Excerpt provided:
Scout's greeting is one of the most celebrated moments in American literature because it condenses the novel's entire moral arc into two simple words. For nearly the whole book, Boo Radley has existed as a frightening legend—the subject of childhood dares and wild rumors. When Scout finally sees him in the flesh, she does not scream or recoil. She greets him the way she would greet any neighbor, with casual warmth and no trace of fear. The line demonstrates that Scout has internalized the empathy Atticus taught her: she sees Boo not as a monster but as a shy, gentle person who has just saved her brother's life. It marks her passage from innocence to understanding.

How does Scout's ham costume save her life in Chapter 29?

When Heck Tate examines the ham costume Scout wore for the Halloween pageant, he finds a long, clean knife slash through the wire mesh and fabric. Bob Ewell had stabbed at Scout in the darkness, but the rigid chicken wire frame of the costume deflected the blade away from her body. The costume that had been a source of embarrassment all evening—Scout had missed her cue onstage and felt humiliated—turned out to be the thing that kept her alive. Harper Lee uses this detail to underscore a recurring pattern in the novel: things that seem insignificant or even shameful can have profound, life-saving consequences.

What does Boo Radley look like when Scout first sees him in Chapter 29?

Scout describes Boo Radley as extremely pale, with a face "as white as his hands" and skin that appears never to have seen sunlight. His cheeks are thin to the point of hollowness, and his hair is thin, feathery, and almost colorless. His gray eyes are so light that Scout initially thinks he might be blind. He has a wide mouth and shallow indentations at his temples. His overall appearance conveys frailty and seclusion rather than menace. This description systematically dismantles the monstrous image the children had built up over the years—the bloodstained hands and rotting teeth of neighborhood legend are replaced by a picture of a gentle, reclusive man shaped by years of isolation.

Exercises:
1. Name every person mentioned in the passage about Scout and Boo Radley.
2. From the passage about Scout and Boo Radley, copy word for word the stretch from "How does Scout's" through "profound, life-saving consequences.".
The listing after this has no connection to the passage about Scout and Boo Radley.

Information supplied:
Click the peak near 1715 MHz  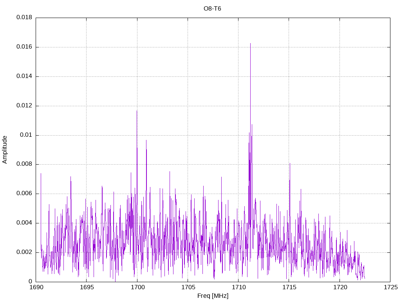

Outputs for the tasks:
1. Scout, Boo Radley, Atticus, Heck Tate, Bob Ewell, Harper Lee

2.
How does Scout's ham costume save her life in Chapter 29?

When Heck Tate examines the ham costume Scout wore for the Halloween pageant, he finds a long, clean knife slash through the wire mesh and fabric. Bob Ewell had stabbed at Scout in the darkness, but the rigid chicken wire frame of the costume deflected the blade away from her body. The costume that had been a source of embarrassment all evening—Scout had missed her cue onstage and felt humiliated—turned out to be the thing that kept her alive. Harper Lee uses this detail to underscore a recurring pattern in the novel: things that seem insignificant or even shameful can have profound, life-saving consequences.